Recorded information:
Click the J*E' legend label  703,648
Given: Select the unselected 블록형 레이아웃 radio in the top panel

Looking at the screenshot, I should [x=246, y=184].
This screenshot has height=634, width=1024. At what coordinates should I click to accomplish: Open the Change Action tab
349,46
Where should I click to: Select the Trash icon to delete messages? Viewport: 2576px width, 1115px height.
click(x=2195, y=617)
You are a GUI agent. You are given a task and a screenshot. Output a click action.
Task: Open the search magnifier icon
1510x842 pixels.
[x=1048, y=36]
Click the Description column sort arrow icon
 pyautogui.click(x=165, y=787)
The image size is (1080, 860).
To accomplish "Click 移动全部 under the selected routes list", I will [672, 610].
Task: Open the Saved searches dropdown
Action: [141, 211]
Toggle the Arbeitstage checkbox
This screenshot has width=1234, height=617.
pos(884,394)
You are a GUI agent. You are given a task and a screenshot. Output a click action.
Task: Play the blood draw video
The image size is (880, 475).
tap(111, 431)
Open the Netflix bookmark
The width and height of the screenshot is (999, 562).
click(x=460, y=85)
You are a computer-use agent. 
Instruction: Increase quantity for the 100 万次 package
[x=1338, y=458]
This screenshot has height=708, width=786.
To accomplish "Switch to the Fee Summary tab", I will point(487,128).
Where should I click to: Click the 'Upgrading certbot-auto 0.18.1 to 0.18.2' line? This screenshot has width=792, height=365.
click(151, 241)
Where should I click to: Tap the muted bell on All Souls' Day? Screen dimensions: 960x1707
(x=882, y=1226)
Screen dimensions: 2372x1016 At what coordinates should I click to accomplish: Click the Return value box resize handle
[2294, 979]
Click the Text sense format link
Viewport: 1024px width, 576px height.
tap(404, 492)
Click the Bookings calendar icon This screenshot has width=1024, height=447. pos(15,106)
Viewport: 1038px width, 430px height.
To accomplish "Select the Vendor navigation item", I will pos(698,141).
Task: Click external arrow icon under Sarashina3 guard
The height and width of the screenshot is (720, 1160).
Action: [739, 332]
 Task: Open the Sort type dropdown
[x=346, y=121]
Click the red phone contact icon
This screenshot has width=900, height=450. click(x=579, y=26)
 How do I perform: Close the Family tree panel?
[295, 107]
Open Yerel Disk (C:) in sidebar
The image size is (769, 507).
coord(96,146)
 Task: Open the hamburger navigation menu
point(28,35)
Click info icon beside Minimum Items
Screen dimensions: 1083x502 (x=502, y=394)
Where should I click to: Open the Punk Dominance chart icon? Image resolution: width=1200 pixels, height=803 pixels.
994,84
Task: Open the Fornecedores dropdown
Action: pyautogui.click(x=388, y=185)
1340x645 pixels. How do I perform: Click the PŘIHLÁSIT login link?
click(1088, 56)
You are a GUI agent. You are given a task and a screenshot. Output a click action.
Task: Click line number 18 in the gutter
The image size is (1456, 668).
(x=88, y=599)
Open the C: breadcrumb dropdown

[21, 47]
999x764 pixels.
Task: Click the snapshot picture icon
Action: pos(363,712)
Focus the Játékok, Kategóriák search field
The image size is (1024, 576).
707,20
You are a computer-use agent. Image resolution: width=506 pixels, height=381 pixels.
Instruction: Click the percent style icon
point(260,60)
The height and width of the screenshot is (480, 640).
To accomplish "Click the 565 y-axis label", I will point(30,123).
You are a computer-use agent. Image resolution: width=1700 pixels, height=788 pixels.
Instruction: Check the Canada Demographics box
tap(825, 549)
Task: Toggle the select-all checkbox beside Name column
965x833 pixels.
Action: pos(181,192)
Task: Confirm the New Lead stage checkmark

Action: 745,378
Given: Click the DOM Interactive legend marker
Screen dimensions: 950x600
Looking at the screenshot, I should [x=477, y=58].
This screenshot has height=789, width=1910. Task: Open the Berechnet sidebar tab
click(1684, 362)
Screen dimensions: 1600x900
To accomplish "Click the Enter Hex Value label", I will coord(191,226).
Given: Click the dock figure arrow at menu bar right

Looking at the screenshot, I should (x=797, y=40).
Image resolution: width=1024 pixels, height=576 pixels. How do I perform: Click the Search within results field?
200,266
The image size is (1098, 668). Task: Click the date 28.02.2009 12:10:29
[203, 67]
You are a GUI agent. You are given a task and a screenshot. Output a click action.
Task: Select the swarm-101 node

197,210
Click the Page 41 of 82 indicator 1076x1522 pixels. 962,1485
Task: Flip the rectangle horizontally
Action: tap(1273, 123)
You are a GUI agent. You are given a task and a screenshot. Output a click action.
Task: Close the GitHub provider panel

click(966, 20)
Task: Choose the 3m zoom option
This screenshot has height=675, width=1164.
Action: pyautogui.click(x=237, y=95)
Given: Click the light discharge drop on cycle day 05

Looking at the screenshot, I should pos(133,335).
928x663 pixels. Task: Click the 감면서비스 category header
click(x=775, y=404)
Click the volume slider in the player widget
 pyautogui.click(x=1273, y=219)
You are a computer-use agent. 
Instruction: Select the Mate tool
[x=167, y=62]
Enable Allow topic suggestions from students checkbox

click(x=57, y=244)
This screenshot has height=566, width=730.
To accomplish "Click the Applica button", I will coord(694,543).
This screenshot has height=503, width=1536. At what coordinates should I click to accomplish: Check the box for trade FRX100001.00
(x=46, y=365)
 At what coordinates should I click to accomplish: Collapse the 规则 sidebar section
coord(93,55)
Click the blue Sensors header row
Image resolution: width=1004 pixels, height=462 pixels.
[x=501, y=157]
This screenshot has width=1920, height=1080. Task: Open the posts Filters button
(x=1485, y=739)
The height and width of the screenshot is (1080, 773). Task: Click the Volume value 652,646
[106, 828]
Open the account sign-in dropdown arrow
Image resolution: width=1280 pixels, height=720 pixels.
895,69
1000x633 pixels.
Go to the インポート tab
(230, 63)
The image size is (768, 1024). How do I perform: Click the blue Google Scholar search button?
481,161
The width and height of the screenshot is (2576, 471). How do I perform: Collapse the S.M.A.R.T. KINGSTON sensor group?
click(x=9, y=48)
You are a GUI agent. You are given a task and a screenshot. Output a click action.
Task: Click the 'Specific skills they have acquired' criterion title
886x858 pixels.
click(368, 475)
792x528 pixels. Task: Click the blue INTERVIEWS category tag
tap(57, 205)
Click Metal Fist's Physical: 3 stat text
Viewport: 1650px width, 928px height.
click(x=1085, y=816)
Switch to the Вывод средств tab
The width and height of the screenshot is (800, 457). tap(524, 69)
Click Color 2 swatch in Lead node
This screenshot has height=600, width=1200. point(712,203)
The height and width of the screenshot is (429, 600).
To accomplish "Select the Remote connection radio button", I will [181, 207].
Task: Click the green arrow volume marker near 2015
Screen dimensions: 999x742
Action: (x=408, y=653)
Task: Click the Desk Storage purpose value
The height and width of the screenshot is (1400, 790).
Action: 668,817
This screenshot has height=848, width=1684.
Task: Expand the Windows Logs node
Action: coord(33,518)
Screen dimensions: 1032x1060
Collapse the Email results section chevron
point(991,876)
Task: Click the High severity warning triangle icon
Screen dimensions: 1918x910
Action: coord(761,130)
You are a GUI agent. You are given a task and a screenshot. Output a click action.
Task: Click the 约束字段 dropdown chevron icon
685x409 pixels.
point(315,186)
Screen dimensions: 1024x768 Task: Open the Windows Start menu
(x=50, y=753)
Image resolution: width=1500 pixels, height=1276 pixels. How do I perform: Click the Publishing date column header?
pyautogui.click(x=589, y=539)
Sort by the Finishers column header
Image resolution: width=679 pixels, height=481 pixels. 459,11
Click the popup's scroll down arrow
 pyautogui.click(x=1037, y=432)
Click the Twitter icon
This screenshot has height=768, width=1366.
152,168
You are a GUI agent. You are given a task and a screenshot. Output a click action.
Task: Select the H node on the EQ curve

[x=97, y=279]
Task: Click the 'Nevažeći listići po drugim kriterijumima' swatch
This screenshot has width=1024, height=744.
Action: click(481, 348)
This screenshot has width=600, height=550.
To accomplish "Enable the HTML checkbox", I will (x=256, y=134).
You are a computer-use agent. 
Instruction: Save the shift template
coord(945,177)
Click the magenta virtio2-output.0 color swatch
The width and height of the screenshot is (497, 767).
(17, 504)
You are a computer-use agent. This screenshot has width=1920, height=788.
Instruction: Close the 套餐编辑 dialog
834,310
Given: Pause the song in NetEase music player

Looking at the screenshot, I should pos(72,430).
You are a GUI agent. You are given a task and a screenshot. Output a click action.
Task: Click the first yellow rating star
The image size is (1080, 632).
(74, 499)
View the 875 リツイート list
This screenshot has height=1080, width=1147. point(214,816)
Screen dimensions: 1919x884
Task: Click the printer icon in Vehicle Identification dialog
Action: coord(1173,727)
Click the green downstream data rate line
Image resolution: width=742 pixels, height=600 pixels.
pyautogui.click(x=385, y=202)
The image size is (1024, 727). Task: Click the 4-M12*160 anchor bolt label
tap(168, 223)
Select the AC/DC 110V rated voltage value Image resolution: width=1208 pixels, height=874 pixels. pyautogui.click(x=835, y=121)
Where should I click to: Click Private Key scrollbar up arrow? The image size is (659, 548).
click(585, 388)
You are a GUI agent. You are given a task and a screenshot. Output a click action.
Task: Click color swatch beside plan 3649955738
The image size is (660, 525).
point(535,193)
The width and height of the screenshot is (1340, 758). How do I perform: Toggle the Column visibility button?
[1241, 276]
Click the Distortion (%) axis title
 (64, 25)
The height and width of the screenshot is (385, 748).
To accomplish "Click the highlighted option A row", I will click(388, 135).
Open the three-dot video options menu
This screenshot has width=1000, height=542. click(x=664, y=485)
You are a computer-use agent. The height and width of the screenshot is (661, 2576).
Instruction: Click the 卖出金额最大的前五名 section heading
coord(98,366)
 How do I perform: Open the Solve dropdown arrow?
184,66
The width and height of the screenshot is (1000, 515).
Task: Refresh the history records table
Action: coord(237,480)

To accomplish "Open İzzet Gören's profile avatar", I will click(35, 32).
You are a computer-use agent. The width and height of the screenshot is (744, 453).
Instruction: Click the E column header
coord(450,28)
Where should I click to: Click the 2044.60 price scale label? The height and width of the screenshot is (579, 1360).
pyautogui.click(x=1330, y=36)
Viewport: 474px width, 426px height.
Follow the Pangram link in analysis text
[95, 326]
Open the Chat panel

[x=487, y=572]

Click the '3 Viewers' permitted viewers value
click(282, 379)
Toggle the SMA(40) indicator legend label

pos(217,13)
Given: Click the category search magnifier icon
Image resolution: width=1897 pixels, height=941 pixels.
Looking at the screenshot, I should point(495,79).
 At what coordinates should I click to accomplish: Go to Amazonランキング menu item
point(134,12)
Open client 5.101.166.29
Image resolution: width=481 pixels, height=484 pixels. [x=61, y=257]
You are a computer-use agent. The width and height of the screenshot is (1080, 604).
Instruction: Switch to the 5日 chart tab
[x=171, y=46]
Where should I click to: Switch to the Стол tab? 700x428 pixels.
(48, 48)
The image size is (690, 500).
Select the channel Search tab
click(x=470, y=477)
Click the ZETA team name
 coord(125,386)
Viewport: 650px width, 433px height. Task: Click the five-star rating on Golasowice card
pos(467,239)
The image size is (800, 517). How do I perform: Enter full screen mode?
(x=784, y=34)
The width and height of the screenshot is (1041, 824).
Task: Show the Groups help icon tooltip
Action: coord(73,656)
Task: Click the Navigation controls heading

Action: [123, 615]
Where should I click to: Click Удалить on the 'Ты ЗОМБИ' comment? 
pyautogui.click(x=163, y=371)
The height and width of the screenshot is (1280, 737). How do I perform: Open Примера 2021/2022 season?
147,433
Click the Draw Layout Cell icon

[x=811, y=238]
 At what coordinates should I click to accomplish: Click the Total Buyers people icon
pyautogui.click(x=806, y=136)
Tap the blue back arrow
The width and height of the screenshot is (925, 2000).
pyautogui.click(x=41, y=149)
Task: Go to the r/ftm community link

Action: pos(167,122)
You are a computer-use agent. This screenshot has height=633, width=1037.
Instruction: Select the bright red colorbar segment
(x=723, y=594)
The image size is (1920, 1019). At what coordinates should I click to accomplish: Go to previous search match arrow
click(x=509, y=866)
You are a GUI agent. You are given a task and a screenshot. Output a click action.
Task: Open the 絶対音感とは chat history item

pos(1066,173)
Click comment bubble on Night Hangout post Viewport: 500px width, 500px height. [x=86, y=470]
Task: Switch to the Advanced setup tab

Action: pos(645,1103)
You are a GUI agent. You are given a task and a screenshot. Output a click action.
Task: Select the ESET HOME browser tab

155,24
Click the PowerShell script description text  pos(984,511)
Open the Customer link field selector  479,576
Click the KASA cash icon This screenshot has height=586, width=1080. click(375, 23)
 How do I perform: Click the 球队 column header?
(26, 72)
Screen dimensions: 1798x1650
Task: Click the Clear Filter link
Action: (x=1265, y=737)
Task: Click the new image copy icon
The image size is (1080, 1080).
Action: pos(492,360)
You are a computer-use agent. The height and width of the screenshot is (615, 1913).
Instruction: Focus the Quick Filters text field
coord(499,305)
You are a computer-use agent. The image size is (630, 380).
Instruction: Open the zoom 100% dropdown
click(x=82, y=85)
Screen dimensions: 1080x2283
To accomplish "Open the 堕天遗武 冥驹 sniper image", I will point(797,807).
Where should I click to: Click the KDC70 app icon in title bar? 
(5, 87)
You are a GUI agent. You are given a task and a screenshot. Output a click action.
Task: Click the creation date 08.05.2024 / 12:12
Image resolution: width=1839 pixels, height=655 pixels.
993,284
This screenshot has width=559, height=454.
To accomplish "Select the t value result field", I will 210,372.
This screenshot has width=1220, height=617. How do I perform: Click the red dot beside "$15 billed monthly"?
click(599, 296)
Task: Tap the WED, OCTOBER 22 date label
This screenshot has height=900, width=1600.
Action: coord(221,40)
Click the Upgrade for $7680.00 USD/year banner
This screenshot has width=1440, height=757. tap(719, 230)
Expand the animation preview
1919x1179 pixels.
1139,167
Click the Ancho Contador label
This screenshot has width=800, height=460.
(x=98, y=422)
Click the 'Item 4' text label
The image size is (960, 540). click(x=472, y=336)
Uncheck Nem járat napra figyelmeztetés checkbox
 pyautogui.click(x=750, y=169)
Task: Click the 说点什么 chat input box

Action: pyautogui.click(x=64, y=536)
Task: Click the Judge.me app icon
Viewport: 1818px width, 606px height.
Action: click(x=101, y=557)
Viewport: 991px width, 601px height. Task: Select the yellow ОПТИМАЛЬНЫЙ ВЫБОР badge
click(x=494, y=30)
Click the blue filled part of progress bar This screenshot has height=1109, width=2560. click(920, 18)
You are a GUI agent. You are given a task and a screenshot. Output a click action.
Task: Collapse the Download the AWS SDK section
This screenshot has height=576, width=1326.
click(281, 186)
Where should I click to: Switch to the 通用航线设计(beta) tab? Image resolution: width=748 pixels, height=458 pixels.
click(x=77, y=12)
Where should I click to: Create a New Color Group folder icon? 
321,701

Goal of the exercise: Only one stretch of the data above is needed. Restate it word for word, from the line containing "How do I perform: Close" through the line containing "The height and width of the screenshot is (480, 640).", both ends included.

Your response:
 How do I perform: Close the Family tree panel?
[295, 107]
Open Yerel Disk (C:) in sidebar
The image size is (769, 507).
coord(96,146)
 Task: Open the hamburger navigation menu
point(28,35)
Click info icon beside Minimum Items
Screen dimensions: 1083x502 (x=502, y=394)
Where should I click to: Open the Punk Dominance chart icon? Image resolution: width=1200 pixels, height=803 pixels.
994,84
Task: Open the Fornecedores dropdown
Action: pyautogui.click(x=388, y=185)
1340x645 pixels. How do I perform: Click the PŘIHLÁSIT login link?
click(1088, 56)
You are a GUI agent. You are given a task and a screenshot. Output a click action.
Task: Click line number 18 in the gutter
The image size is (1456, 668).
(x=88, y=599)
Open the C: breadcrumb dropdown

[21, 47]
999x764 pixels.
Task: Click the snapshot picture icon
Action: pos(363,712)
Focus the Játékok, Kategóriák search field
The image size is (1024, 576).
707,20
You are a computer-use agent. Image resolution: width=506 pixels, height=381 pixels.
Instruction: Click the percent style icon
point(260,60)
The height and width of the screenshot is (480, 640).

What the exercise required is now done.